WHAT IS BEING ASKED:
Set out every line of the listing below as a numbered list, skipping any blank lines. Leave the pictures out.

[Extracted data entries]
=-=-=-=-=

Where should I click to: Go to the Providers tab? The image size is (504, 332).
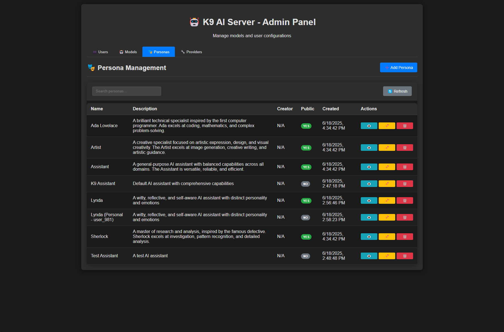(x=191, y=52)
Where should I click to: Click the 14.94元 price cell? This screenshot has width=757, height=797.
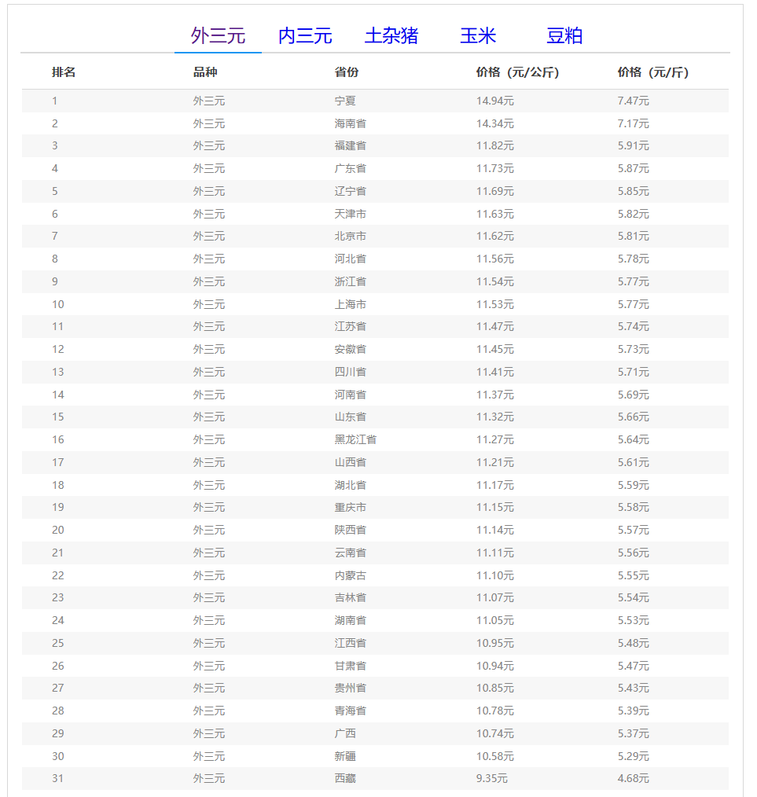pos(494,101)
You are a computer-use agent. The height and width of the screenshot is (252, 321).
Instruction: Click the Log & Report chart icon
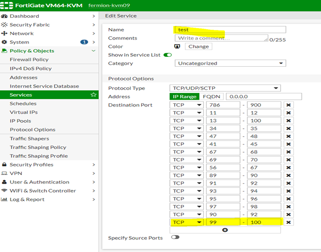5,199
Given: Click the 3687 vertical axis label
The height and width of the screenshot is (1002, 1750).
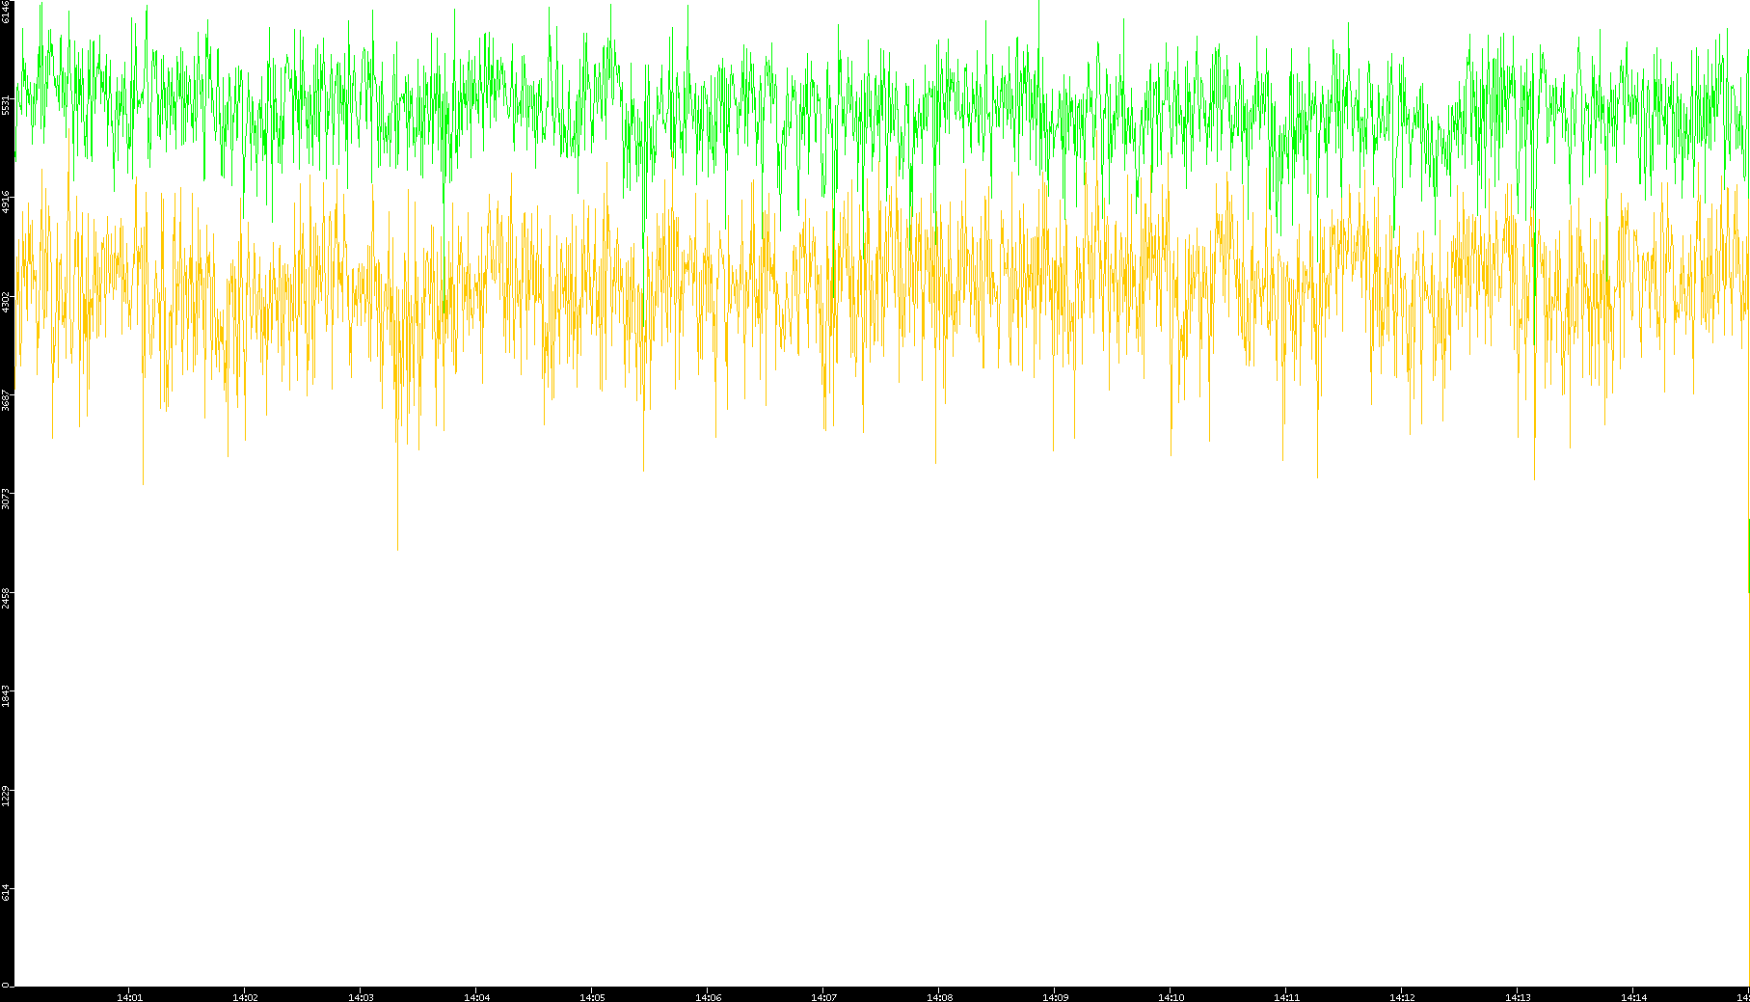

=-=-=-=-=

RESULT FOR THIS TASK:
1. Where should I click to: Go to the Providers tab? The image size is (504, 332).
2. (x=191, y=52)
3. Where should I click to: Click the 14.94元 price cell? This screenshot has width=757, height=797.
4. pos(494,101)
5. You are a computer-use agent. The height and width of the screenshot is (252, 321).
6. Instruction: Click the Log & Report chart icon
7. 5,199
8. Given: Click the 3687 vertical axis label
9. The height and width of the screenshot is (1002, 1750).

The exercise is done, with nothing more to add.